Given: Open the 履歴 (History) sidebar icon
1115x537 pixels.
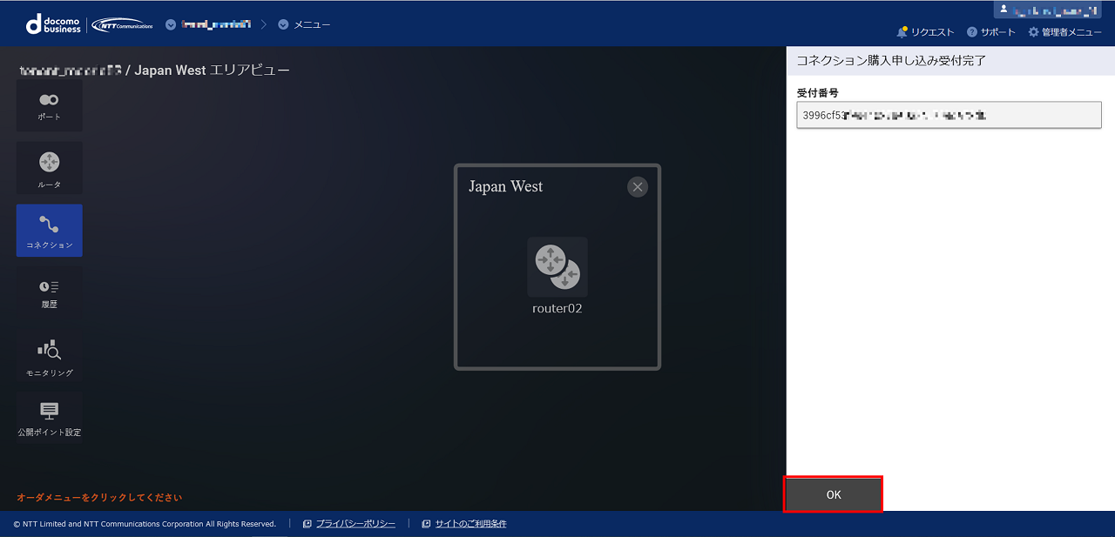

...

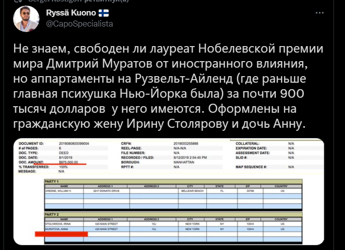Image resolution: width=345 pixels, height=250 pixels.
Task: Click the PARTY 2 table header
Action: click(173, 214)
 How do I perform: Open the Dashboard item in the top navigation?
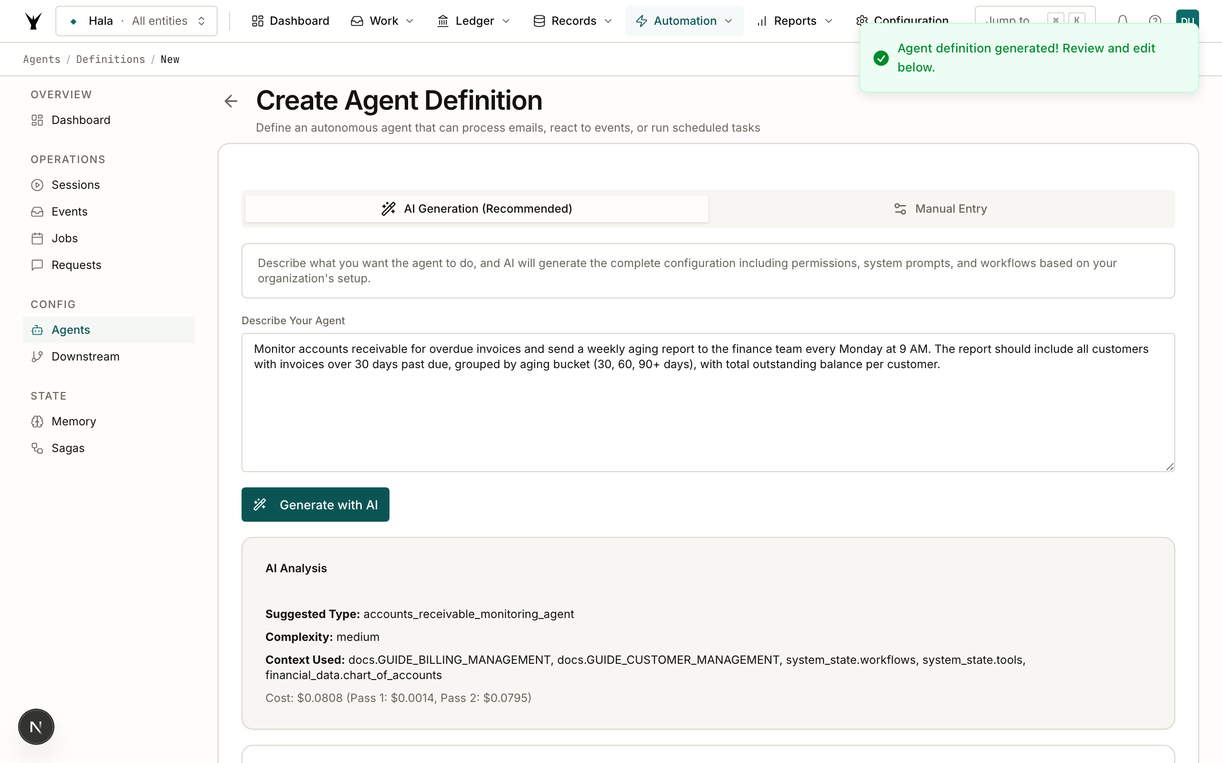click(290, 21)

Work required: Reproduce the material verbatim, covering the stretch from the line containing "How do I perform: Open" through the line containing "click(290, 21)", with both of those lines included. Omit the pictures.

Solved exercise:
 How do I perform: Open the Dashboard item in the top navigation?
click(290, 21)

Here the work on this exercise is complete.